The lesson is clear: if we want to build public support for serious climate action, we need a healthy information ecosystem. Right now, that ecosystem is poisoned. We cannot advance climate solutions if a large fraction of the public believes that climate science is fake, exaggerated, or part of a conspiracy. Much of this problem is not simply a matter of false information circulating online, but of powerful economic interests shaping public narratives. Fossil fuel companies and affiliated organizations have spent decades funding campaigns that cast doubt on climate science, promote misleading claims about the pace and scale of the energy transition, and amplify messages that protect existing business models. The challenge, therefore, is one of transparency, accountability, and regulation: ensuring that the sources of funding behind climate-related messaging are visible to the public, and that digital platforms are not structured in ways that reward well-financed disinformation campaigns over evidence-based debate. We should not expect governments alone to address this challenge. The regulation of social media and AI must become part of the policy agenda of progressive movements and climate activists themselves.

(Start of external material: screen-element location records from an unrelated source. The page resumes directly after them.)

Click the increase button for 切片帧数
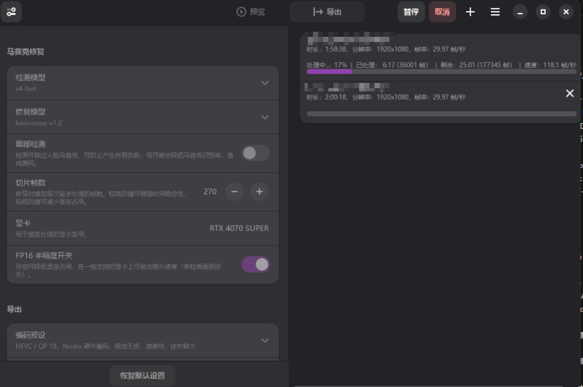This screenshot has height=387, width=583. (x=259, y=192)
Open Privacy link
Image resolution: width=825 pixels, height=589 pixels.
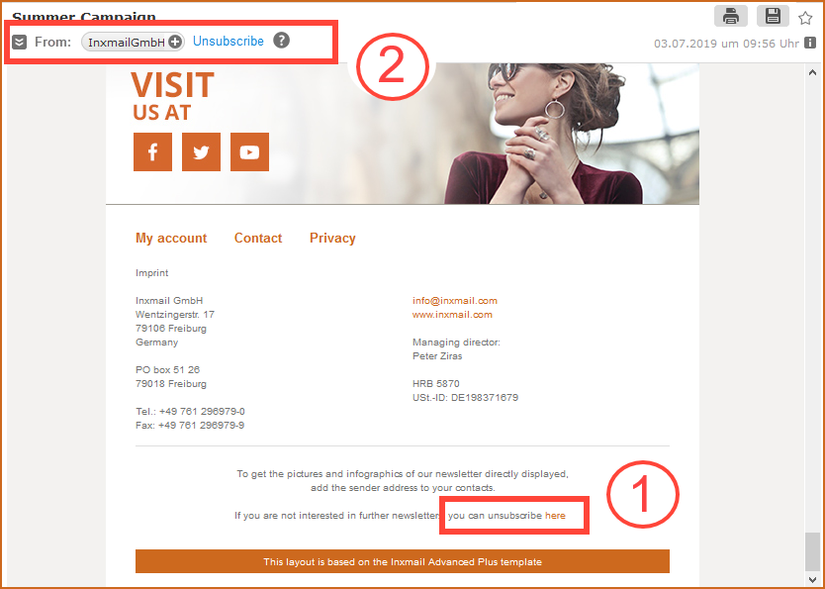332,238
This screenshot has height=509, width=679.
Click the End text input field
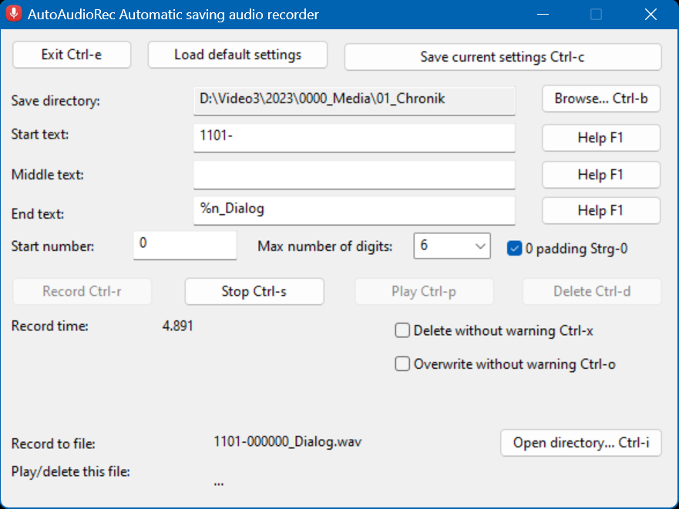pyautogui.click(x=354, y=210)
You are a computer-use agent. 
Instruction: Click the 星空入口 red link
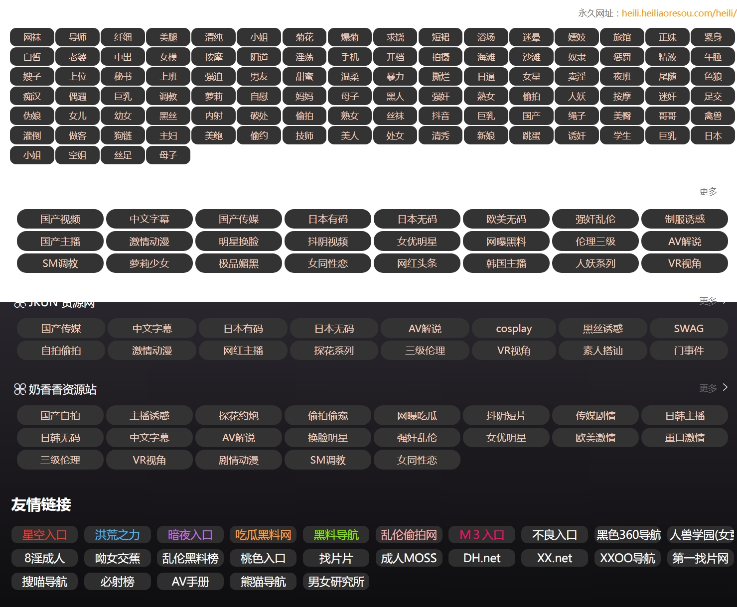coord(44,535)
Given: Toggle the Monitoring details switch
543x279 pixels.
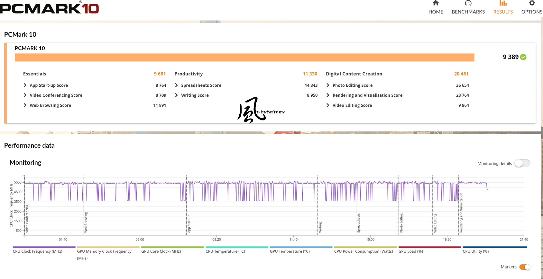Looking at the screenshot, I should (522, 163).

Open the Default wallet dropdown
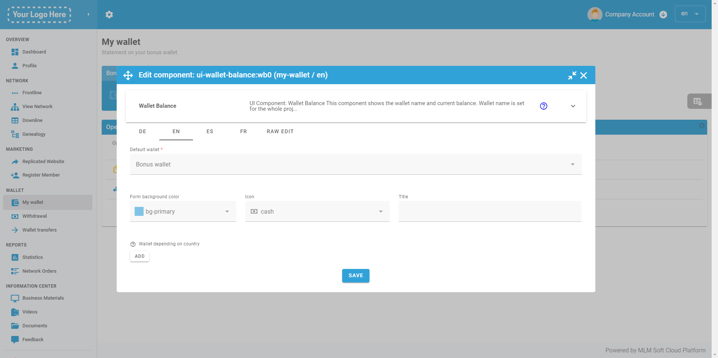tap(355, 165)
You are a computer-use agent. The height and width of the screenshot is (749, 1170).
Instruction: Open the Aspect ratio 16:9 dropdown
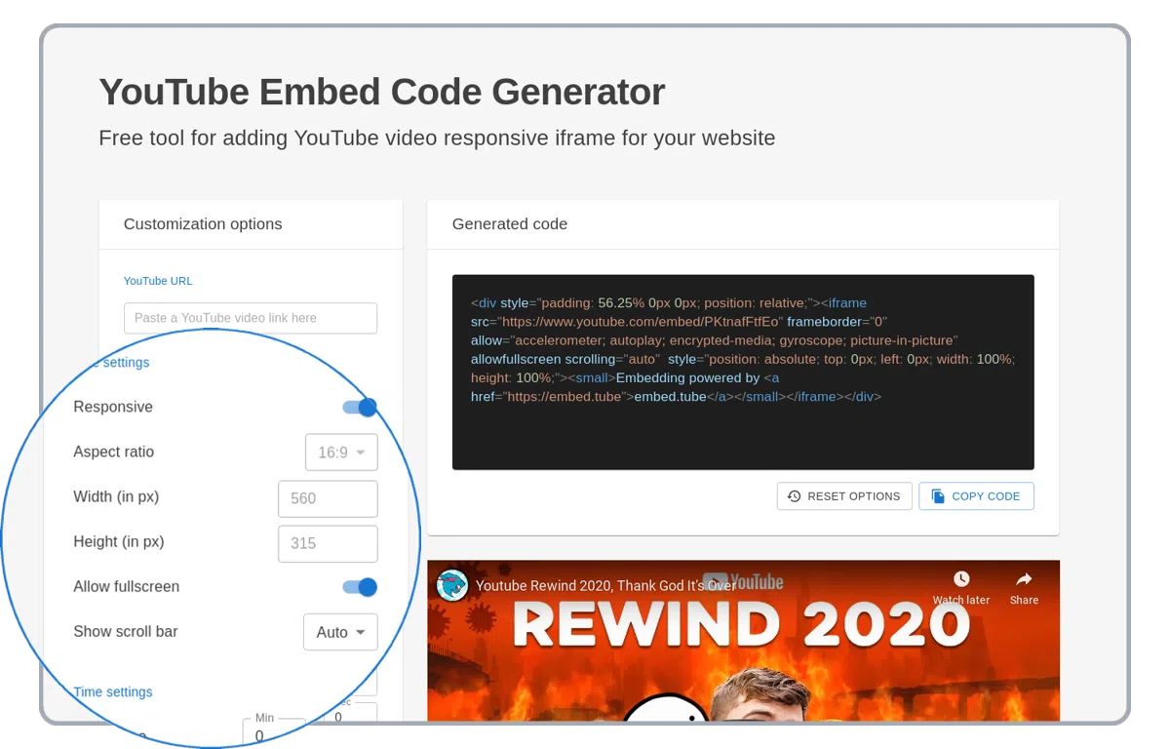pyautogui.click(x=340, y=453)
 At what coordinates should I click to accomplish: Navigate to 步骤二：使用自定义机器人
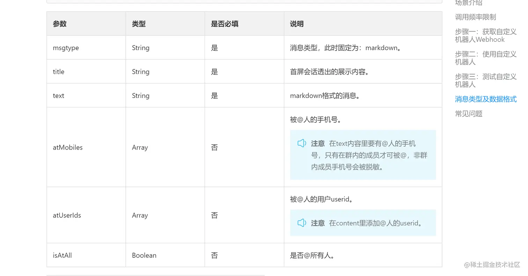pos(485,58)
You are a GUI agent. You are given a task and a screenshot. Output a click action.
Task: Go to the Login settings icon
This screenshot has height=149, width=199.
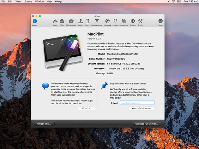pos(81,21)
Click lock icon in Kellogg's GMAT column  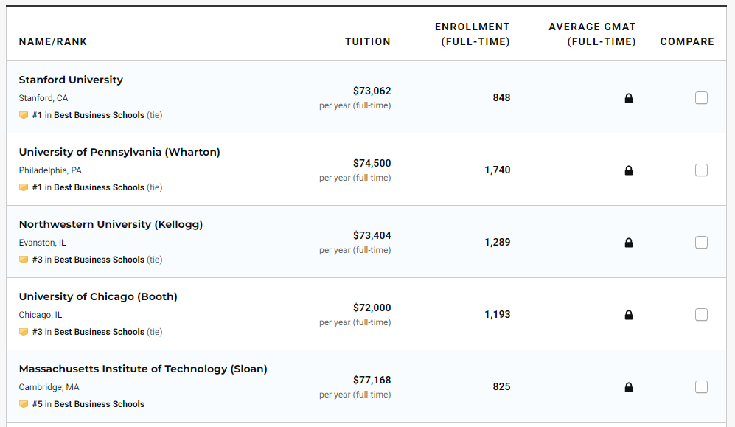pos(629,243)
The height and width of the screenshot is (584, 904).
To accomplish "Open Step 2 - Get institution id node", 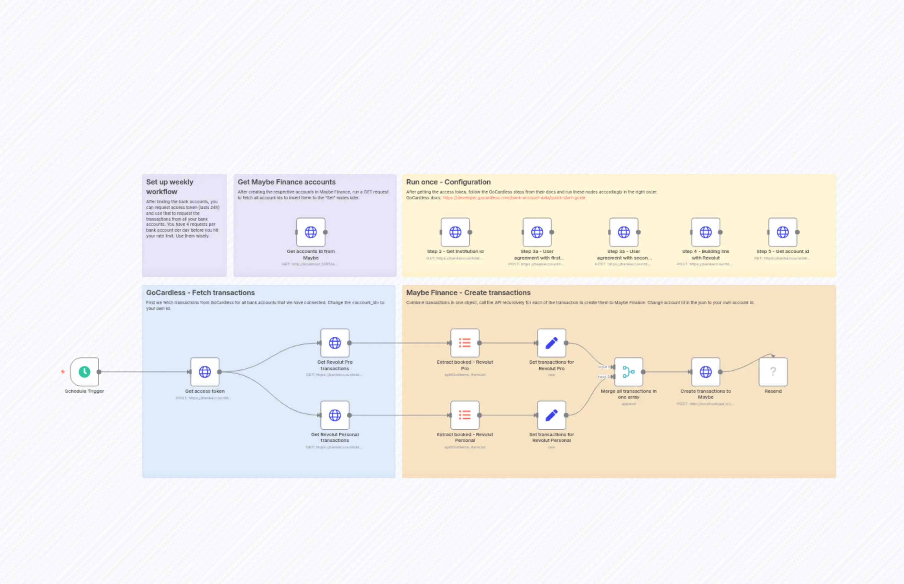I will (455, 232).
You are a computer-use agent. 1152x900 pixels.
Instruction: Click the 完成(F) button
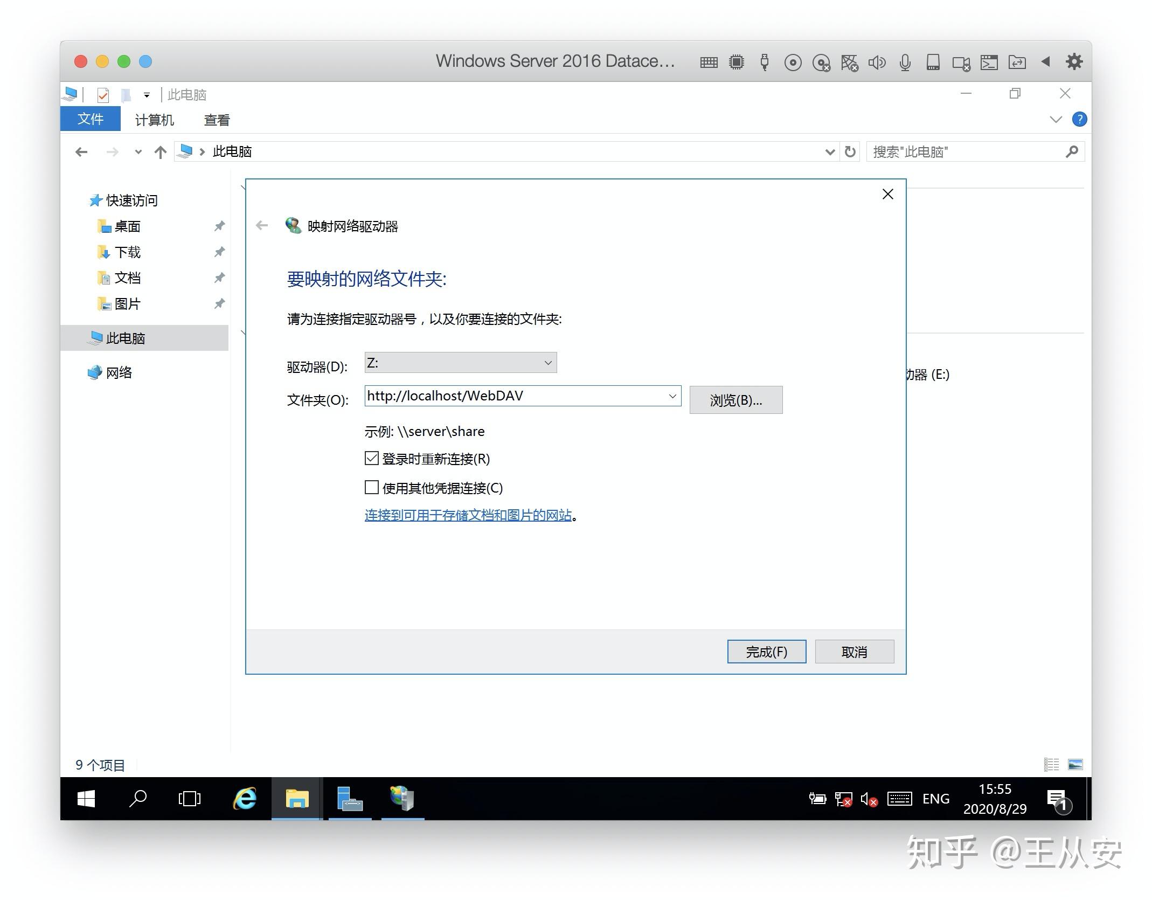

To my fellow activists: if we care about making inroads in the climate fight, we must confront Big Tech too. Climate action is about systemic change, and that includes the systems that shape how people understand reality itself. Until progressive movements place the regulation of social media and AI alongside climate, economic, and social justice policies, we will continue fighting with one hand tied behind our backs.

Dr. Ricardo Grinspun is a retired professor of economics and senior scholar at York University and a member of Seniors for Climate Action Now (SCAN).